I think this is an AWESOME idea.

wow. I have some serious pit envy and comp envy LOL


----------



## GoodSmokeBBQ (Jul 24, 2008)

go get'em!


----------



## Rag1 (Jul 24, 2008)

Great plan Dallas. With all those winnings, you can pay for your pit and pay me $3k to come help cook. I like that.


----------



## Cliff H. (Jul 24, 2008)

If at all possibe I would be down for helping out.  I don't know how much help I would be since I have never competed before.  


I could take pictures at the very least.  

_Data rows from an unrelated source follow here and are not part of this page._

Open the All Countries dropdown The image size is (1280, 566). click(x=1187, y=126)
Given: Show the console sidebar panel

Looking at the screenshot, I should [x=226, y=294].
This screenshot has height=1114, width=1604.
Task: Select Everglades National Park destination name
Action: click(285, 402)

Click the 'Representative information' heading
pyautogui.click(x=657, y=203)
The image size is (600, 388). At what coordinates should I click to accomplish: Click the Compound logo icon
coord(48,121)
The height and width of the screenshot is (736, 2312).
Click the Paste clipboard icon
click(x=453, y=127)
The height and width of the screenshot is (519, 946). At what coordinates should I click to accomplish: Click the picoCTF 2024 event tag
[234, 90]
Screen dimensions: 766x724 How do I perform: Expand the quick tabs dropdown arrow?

I will have to check my work schedule.


----------



## BigGQ (Jul 24, 2008)

The second plan sounds better.  Good luck!


----------



## Kloset BBQR (Jul 24, 2008)

Rag said:
			
		

> Great plan Dallas. With all those winnings, you can pay for your pit and pay me $3k to come help cook. I like that.



Ok Rag, come on down, bring your knife sharpening equipment and your trailer and I'll cut you in for a percentage of the profits from the contest.  

Seriously though you could probably make a pretty penny sharpening knives for all those High Rollers!


----------



## Kloset BBQR (Jul 24, 2008)

Cliff H. said:
			
		

> If at all possibe I would be down for helping out.  I don't know how much help I would be since I have never competed before.
> 
> 
> I could take pictures at the very least.
> ...



Cliff, I'd love to meet you and have you cook with me.  Comps are a blast and the names at this one are some of the biggest in the business.
The contest is a Friday/Saturday contest.  You wouldn't have to be there until the evening.  Shouldn't have to interfere to much with work unless you work weekends.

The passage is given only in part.